Shares of Twitter (TWTR) got slammed earlier this week after the company reported disappointing user growth, up just 4.8% sequentially, and 23% year over year. The figure seems to be the most closely watched statistic that comes out of the microblogging site every quarter, but Wall Street is missing the point here.

Twitter

Source: Twitter.com

Despite user growth of just 23%, revenue at Twitter still more than doubled, jumping 114% to $361 million, and with nearly 300 million monthly active users, Twitter doesn't need more users to be relevant, or even profitable. It just needs to monetize the users it has. Let's take a look at three reasons why Wall Street should stop focusing so much on user growth. 

1. This is exactly what happened to Facebook
Twitter's slowing user growth shouldn't look that strange to social media followers. Facebook (META -0.52%) followed a similar trajectory.  As an eight-year old company, Facebook grew its user base by just 26%, and in its most recent report that growth had slowed to 14%. Despite that slowing user growth, Facebook is still putting up huge increases on top and bottom lines. In the most recent quarter, the social network's revenue jumped 59% while adjusted operating earnings were up 77% and its adjusted operating margin improved from 51% to 57%.

While Twitter will likely never match Facebook in number of users, there's no reason why it can't match its sales and earnings growth trajectory even as its user growth has cooled off. Linkedin (LNKD.DL) and Pandora Media (P) have also followed a similar path, focusing on user growth and then monetization once user growth slows. This is a natural transition for these businesses as sacrificing profits for user growth up front make sense, but the ultimate test is monetization. For Twitter, 300 million users, roughly the population of the U.S., should be plenty.

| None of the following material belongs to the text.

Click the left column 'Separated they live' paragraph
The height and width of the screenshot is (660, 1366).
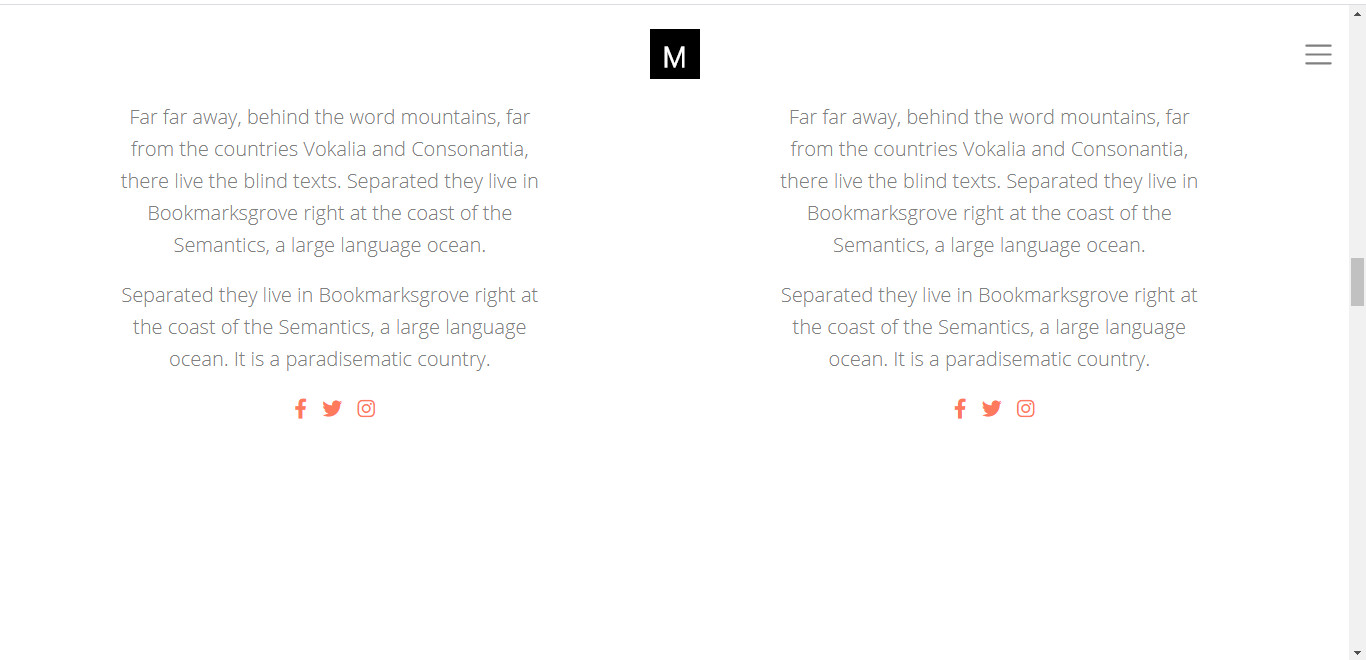coord(330,327)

2. The business model is still emerging
As an industry, social media is barely 10 years old, and the business model is just beginning to form. Twitter, which essentially invented a new form of communication, is still figuring out its own business model. 

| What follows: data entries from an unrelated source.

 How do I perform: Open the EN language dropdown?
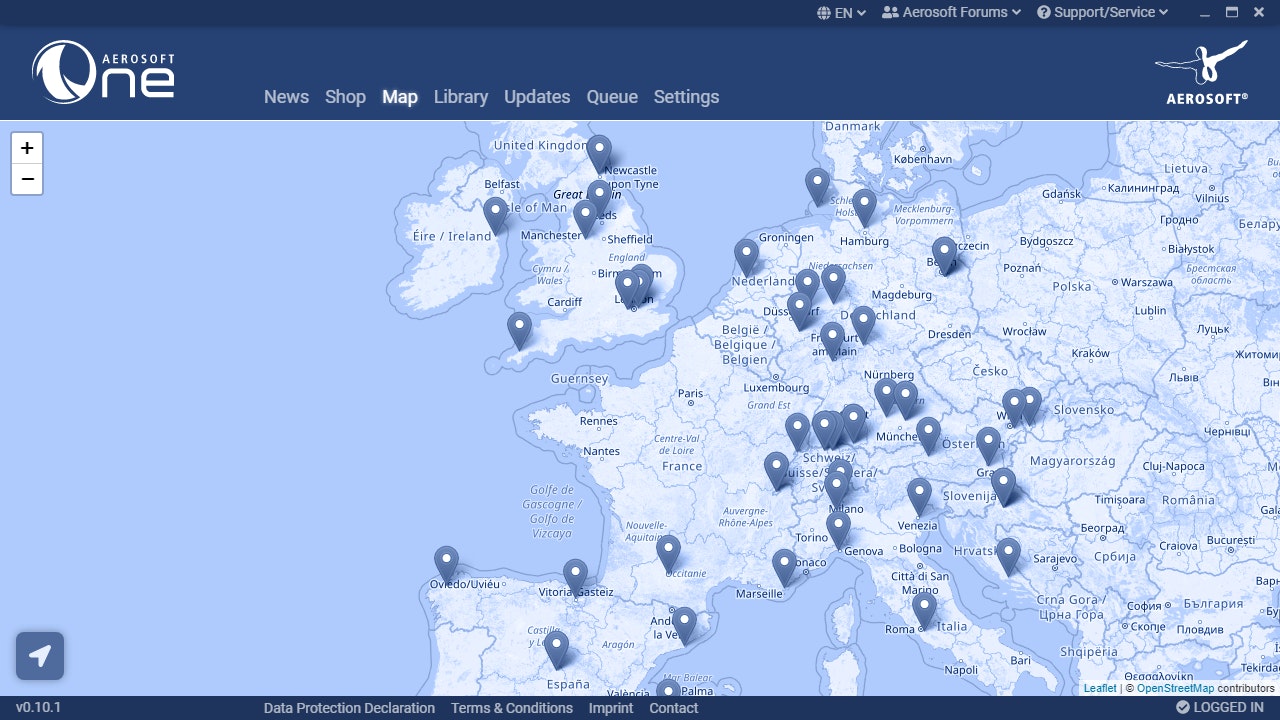pos(841,13)
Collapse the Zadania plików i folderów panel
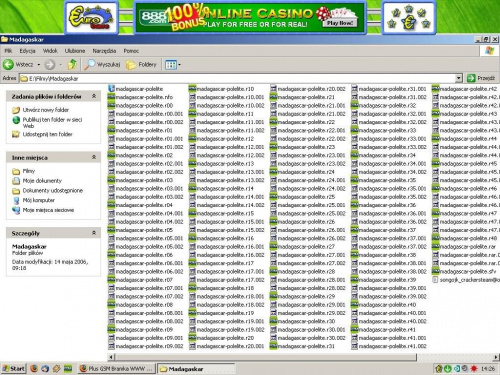 click(94, 96)
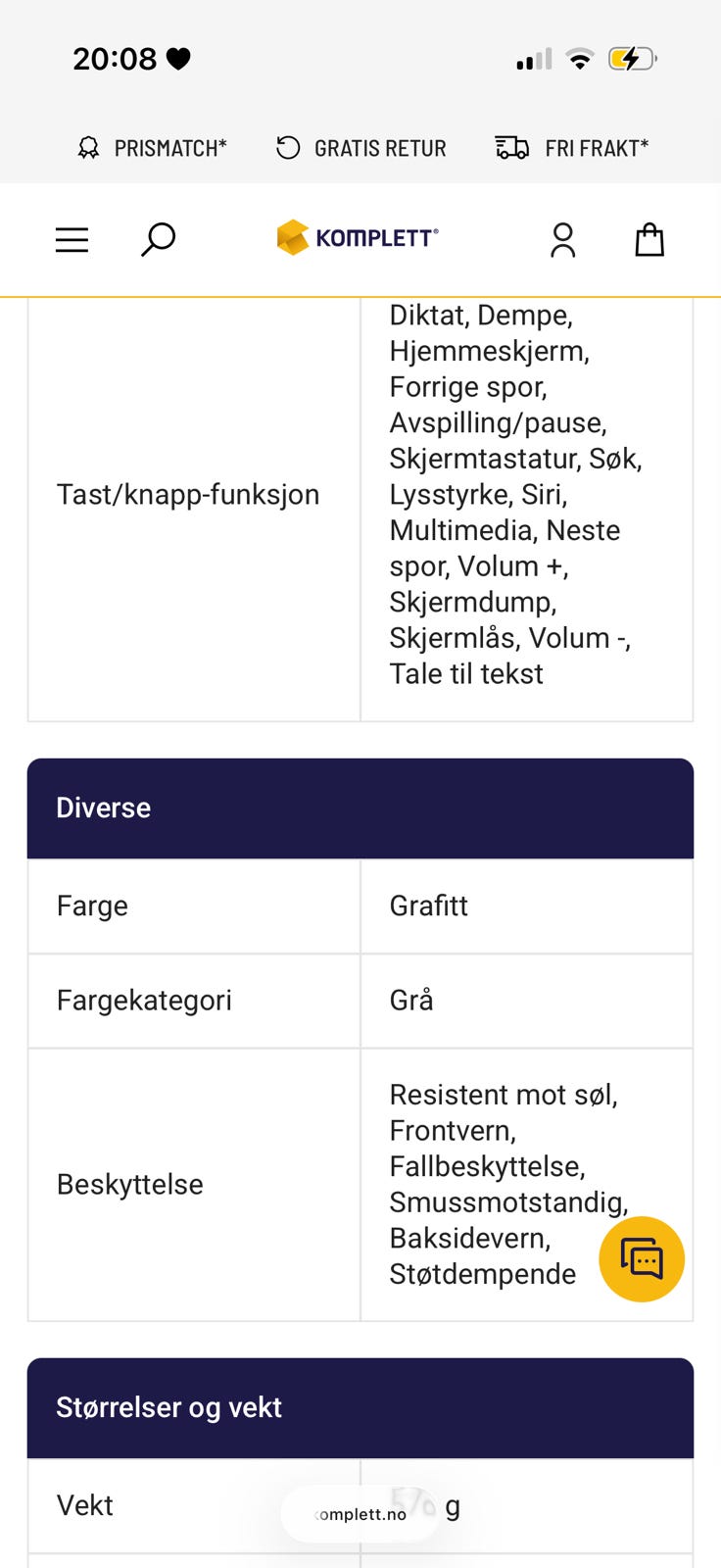
Task: Tap the Wi-Fi signal indicator
Action: (x=580, y=59)
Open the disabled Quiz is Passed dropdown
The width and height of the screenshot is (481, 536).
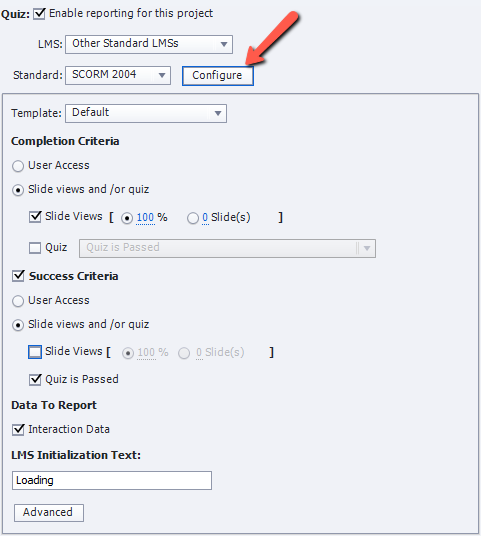coord(227,248)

Nearly every social media company including Linkedin, Pandora, Yelp, Facebook, and Twitter have sky-high valuations even though all of them, except Facebook, have been unable to put up meaningful profits. These stocks are so dearly priced because investors understand that they have huge potential even though the business model is still developing. And Twitter, whose platform is most similar to Facebook, seems poised to reap similar benefits. In fact, a case study performed by the dating site How About We showed that Twitter ads were 20% more effective at converting subscribers than Facebook and other channels.

3. Monetization still has a long road ahead of it
As Facebook's huge ad growth shows there is an enormous opportunity to monetize Twitter's timeline views, which numbered 181 billion in the last quarter, and the more Facebook can grow, the bigger the market for Twitter will be. In its last quarter, the microblogging site took several steps to build sales, including introducing a promoted video beta, a "Buy" button, and tools to help marketers make ad campaigns more effective. Outside the U.S., the company introduced Twitter ads to 12 new markets in Europe and rolled out an ad platform for small-to-medium-sized businesses in Latin America and Europe.

In addition to making the platform more appealing to advertisers, Twitter is also planning to reach out toward logged-out or casual users, who number one to two times its monthly active user base. Those users enter Twitter through a number of portals including Google searches, profile links, or news reports, but cannot fully use Twitter without logging in. Since there are so many casual users, figuring out how to monetize them would unlock a major revenue stream for the social media site, and essentially nullify the user growth criticism.

Foolish takeaway
Perhaps, one reason for Wall Street's groans about Twitter's user growth is the company's own promises. In the recent earnings report, CEO Dick Costolo said, "I'm confident in our ability to build the largest daily audience in the world, over time, by strengthening the core, reducing barriers to consumption and building new apps and services." On many occasions, Costolo has also said he expects Twitter to "reach everyone on the planet," and thinks it can.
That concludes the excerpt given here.